▶ _What to produce_: Leave the pictures out and restate each entry below word for word.

▶ _Listed records_:
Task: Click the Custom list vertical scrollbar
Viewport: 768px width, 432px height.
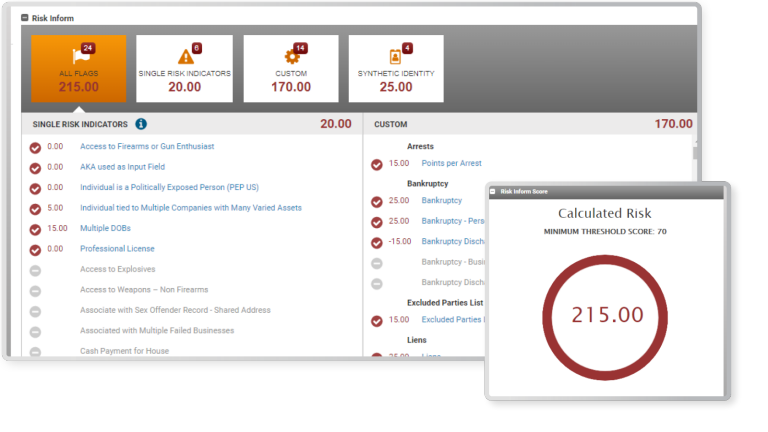Action: 695,150
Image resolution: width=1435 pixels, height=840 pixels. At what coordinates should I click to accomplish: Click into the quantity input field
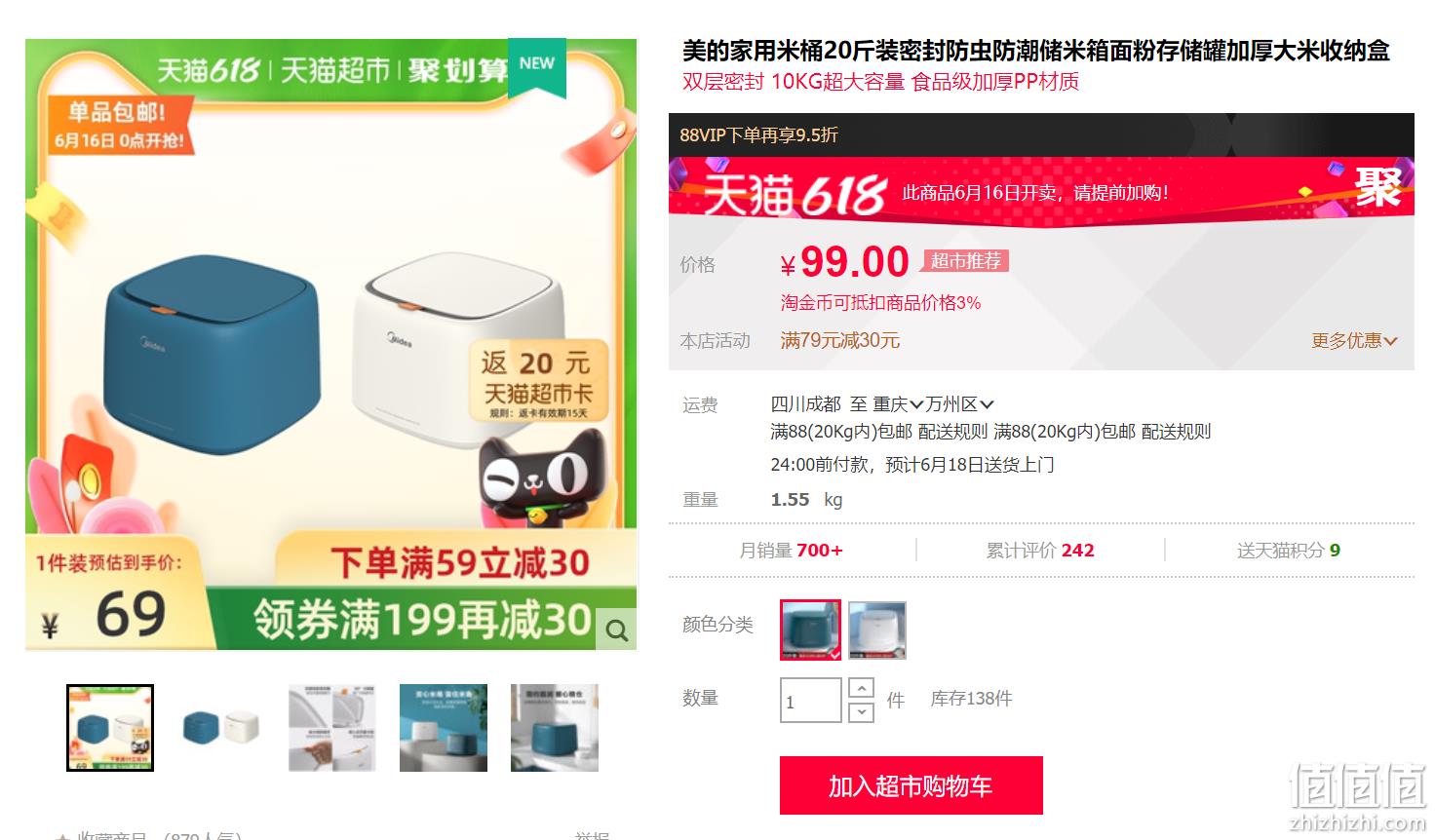[811, 701]
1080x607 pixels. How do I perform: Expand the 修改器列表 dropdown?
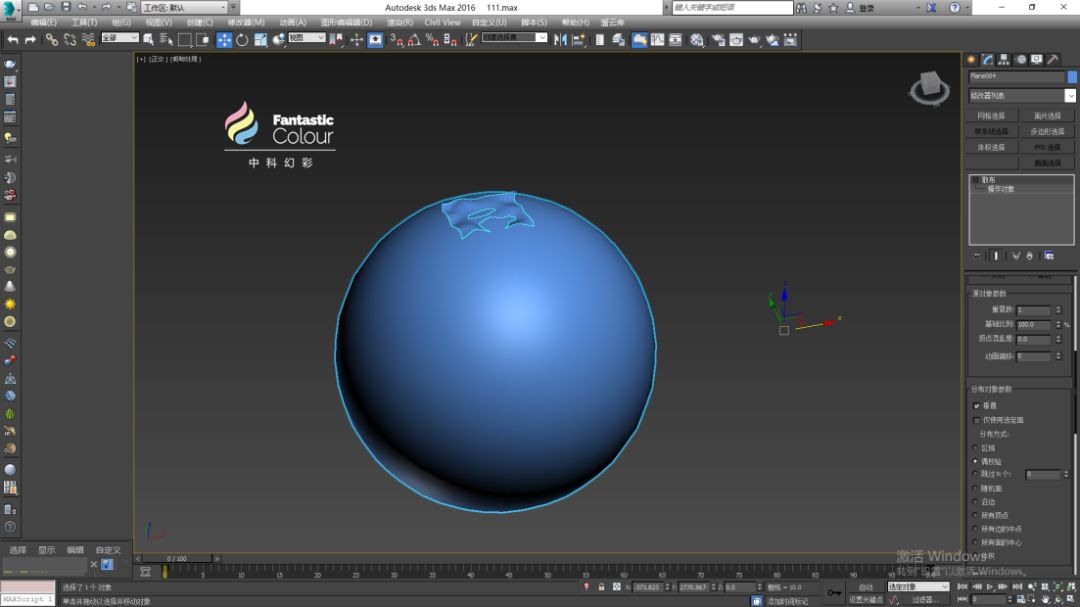click(1070, 96)
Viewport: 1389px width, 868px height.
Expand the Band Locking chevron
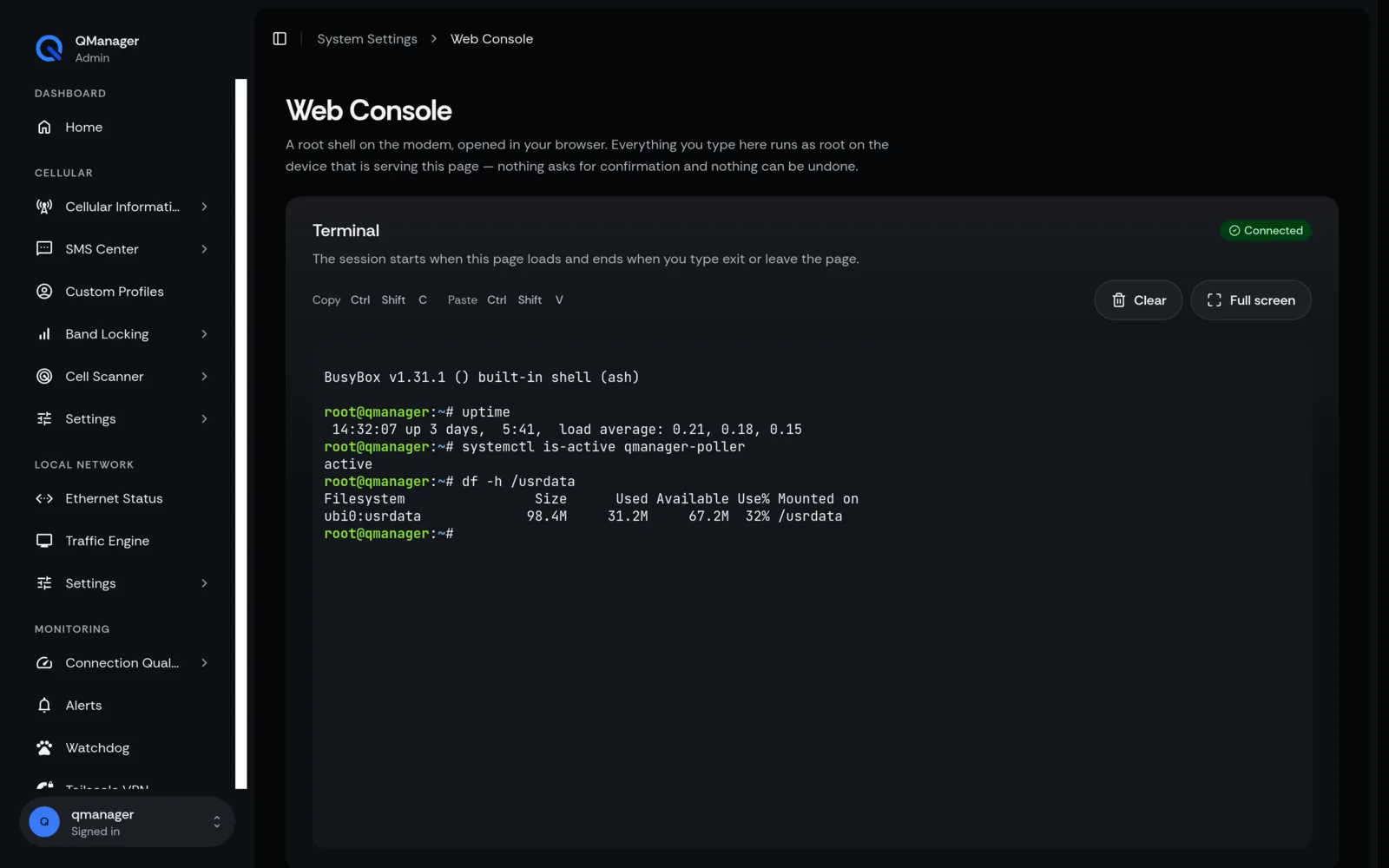204,334
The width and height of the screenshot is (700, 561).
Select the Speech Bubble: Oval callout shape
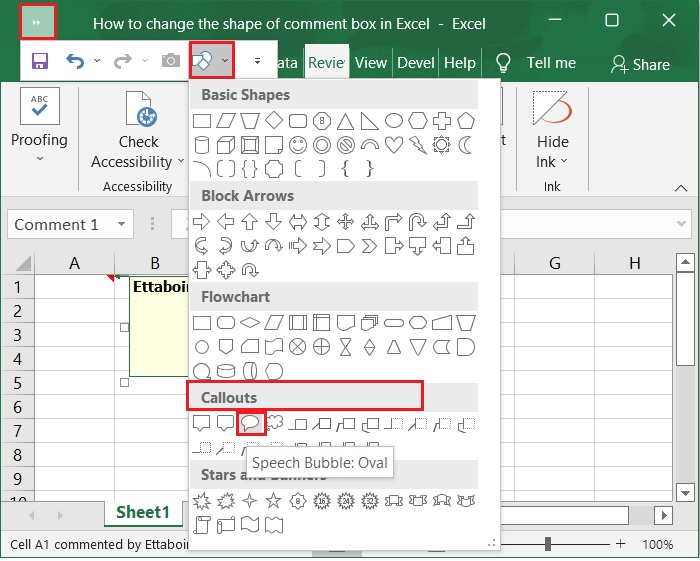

▶ _Task result_:
Task: Click the Custom list vertical scrollbar
Viewport: 768px width, 432px height.
Action: 695,150
Image resolution: width=1435 pixels, height=840 pixels. At what coordinates should I click to accomplish: Click into the quantity input field
[811, 701]
1080x607 pixels. How do I perform: Expand the 修改器列表 dropdown?
click(1070, 96)
Viewport: 1389px width, 868px height.
Expand the Band Locking chevron
204,334
The width and height of the screenshot is (700, 561).
Select the Speech Bubble: Oval callout shape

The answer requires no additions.